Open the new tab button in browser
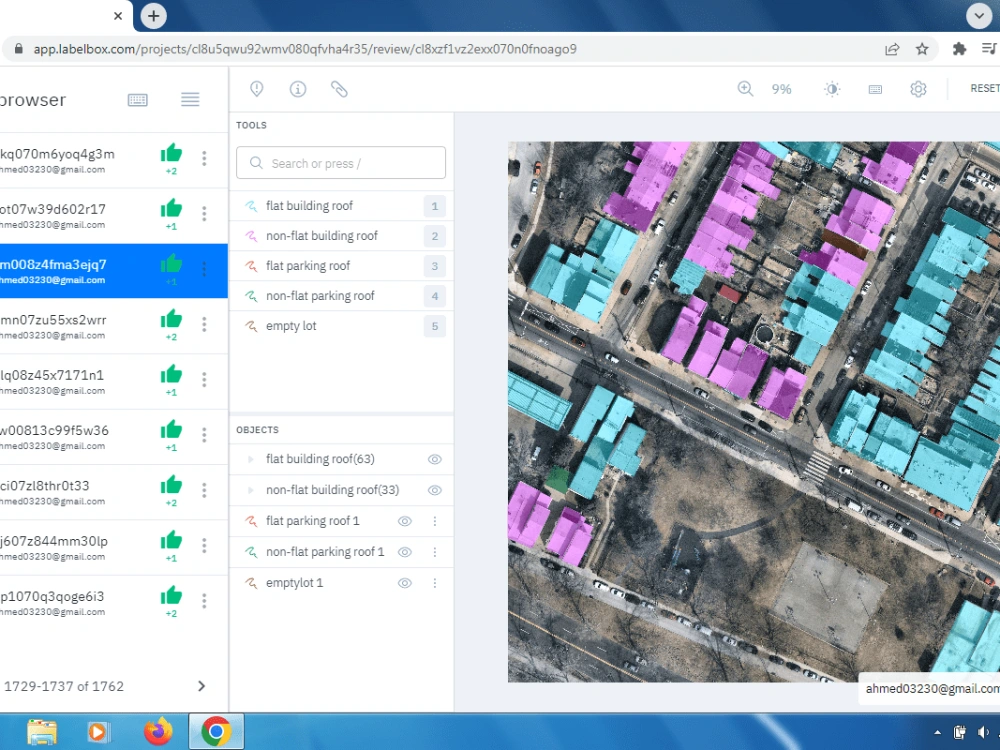This screenshot has width=1000, height=750. pos(153,16)
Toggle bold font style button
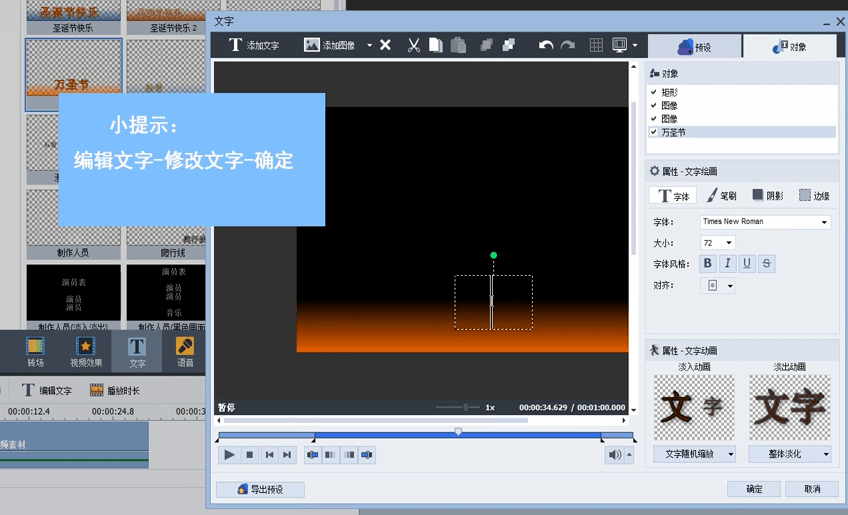848x515 pixels. click(x=708, y=264)
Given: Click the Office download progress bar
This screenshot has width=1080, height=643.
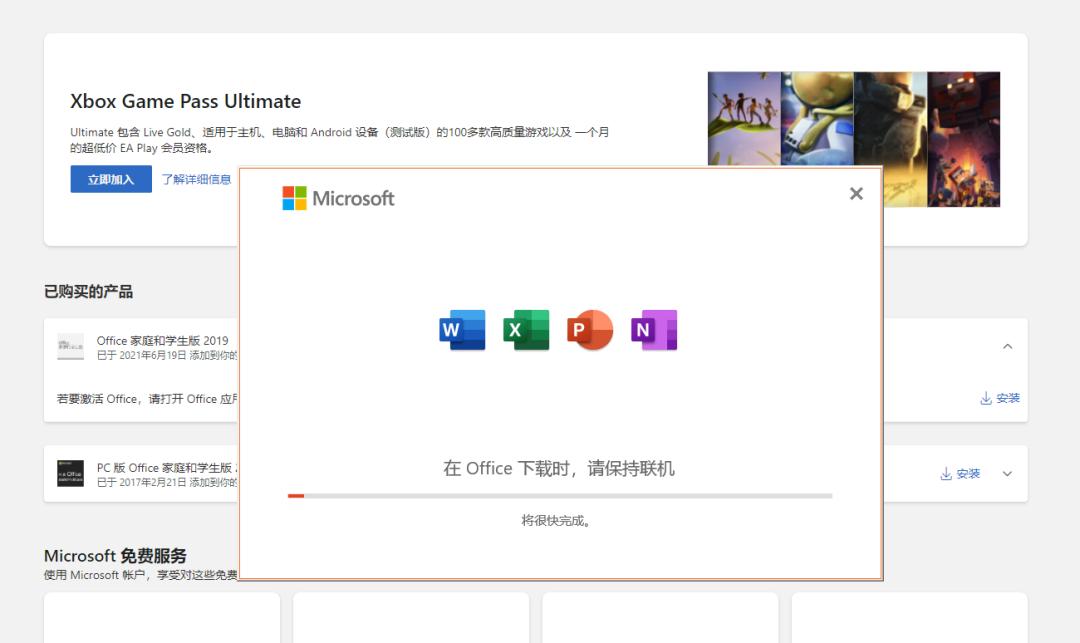Looking at the screenshot, I should (560, 495).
= = = = =
Work instruction
Without any pictures, print the whole listing again exactly as it stands.

Solution
Open the new tab button in browser
This screenshot has width=1000, height=750. pos(153,16)
Toggle bold font style button
848x515 pixels. click(x=708, y=264)
Given: Click the Office download progress bar
This screenshot has width=1080, height=643.
Looking at the screenshot, I should (560, 495).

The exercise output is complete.